Description of the task: Having located the line with "Given: Switch to 待付款订单 tab", repeat it and all remaining lines of the records exactly. Pictures do not belong in the answer.

Data section:

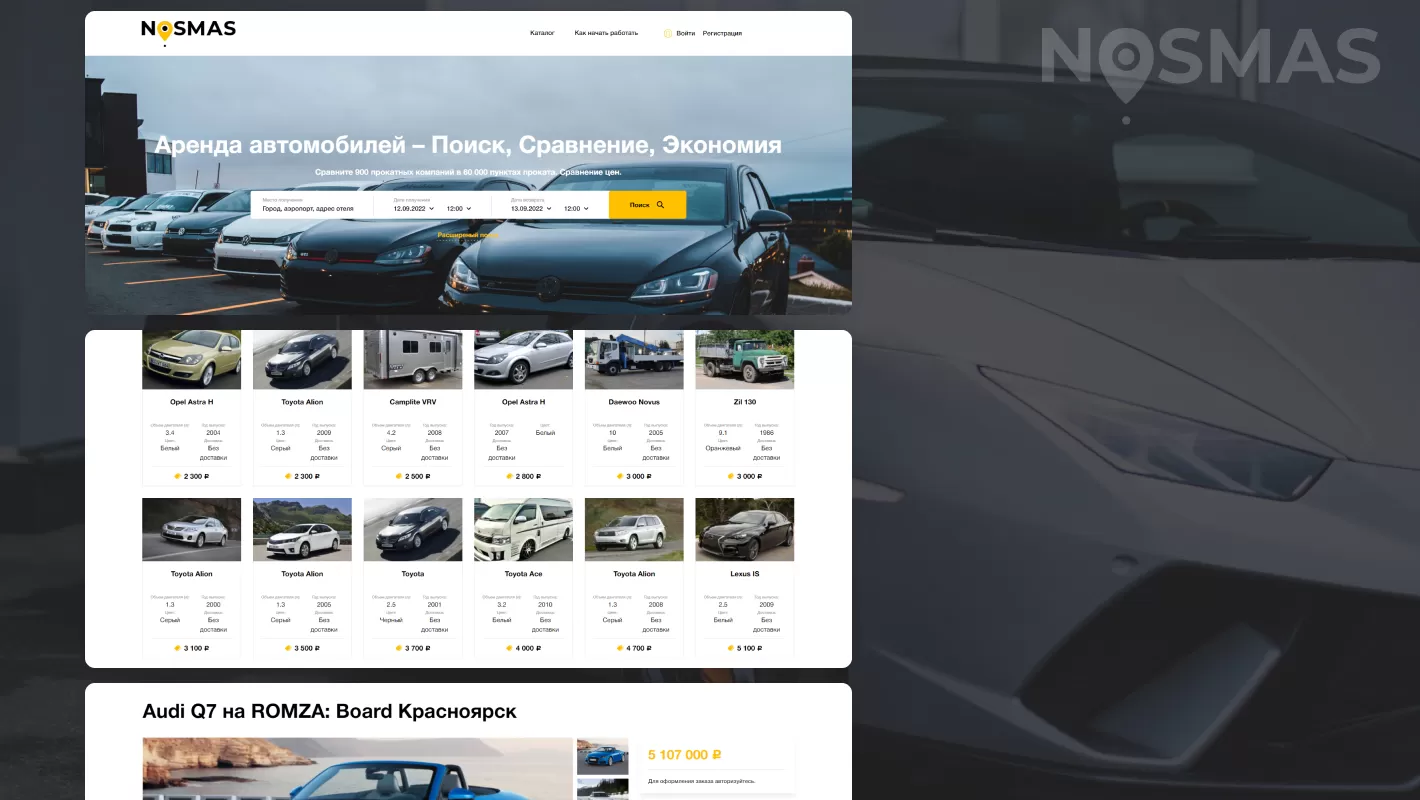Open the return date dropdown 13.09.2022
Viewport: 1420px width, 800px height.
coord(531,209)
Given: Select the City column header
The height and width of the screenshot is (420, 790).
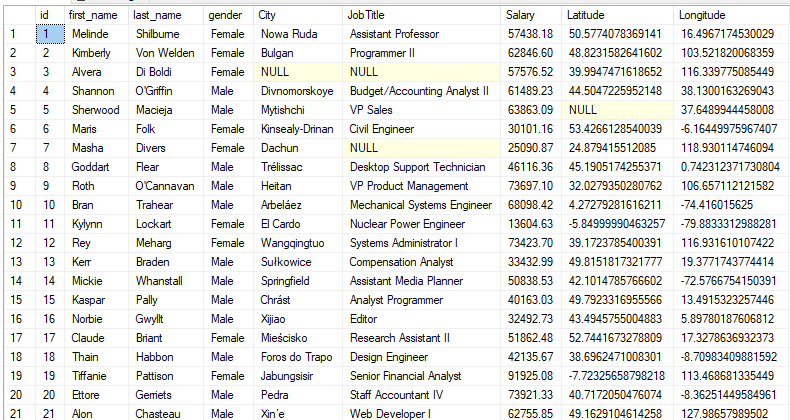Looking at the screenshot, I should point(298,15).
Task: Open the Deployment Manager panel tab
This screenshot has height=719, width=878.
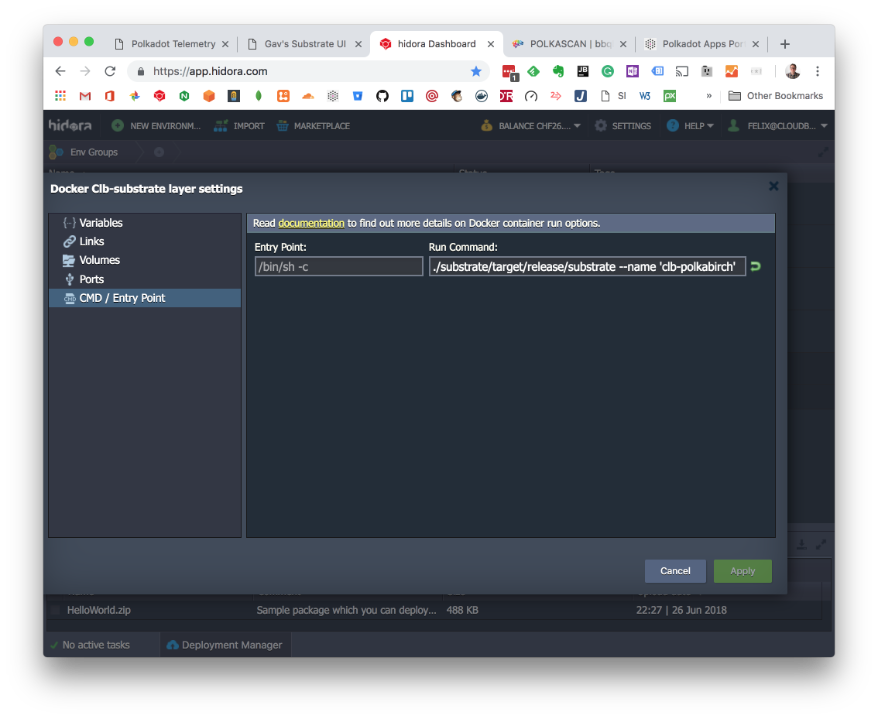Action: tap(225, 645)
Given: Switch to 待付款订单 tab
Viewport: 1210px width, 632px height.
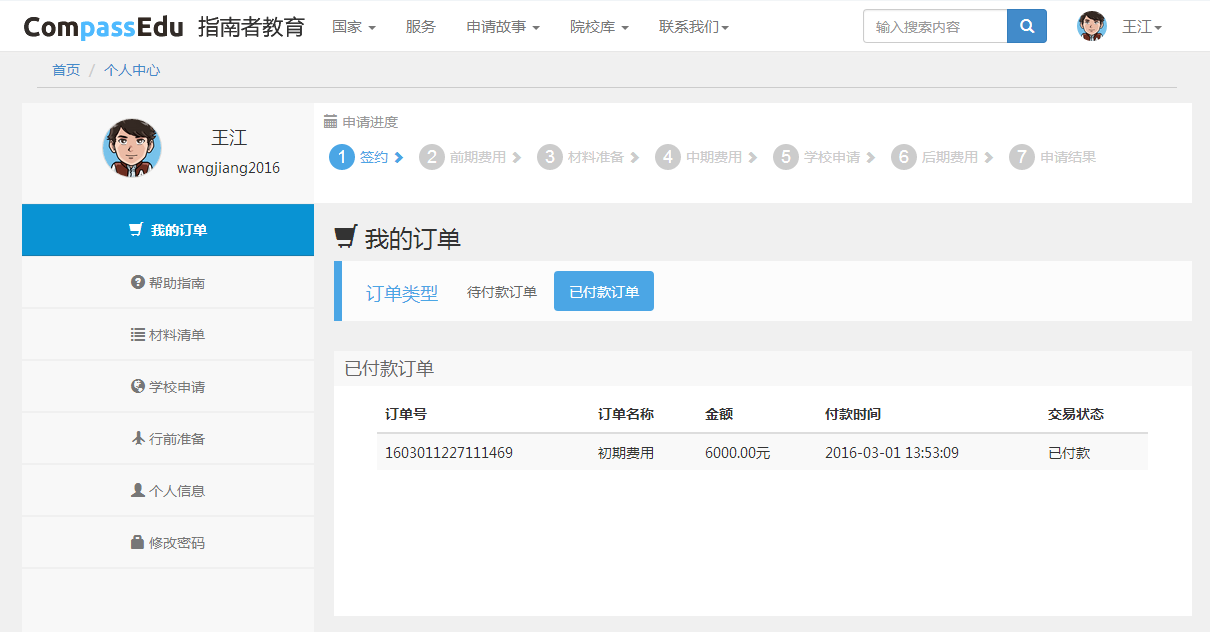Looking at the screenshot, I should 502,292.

Result of this task:
Given: Switch to 待付款订单 tab
Viewport: 1210px width, 632px height.
Looking at the screenshot, I should 502,292.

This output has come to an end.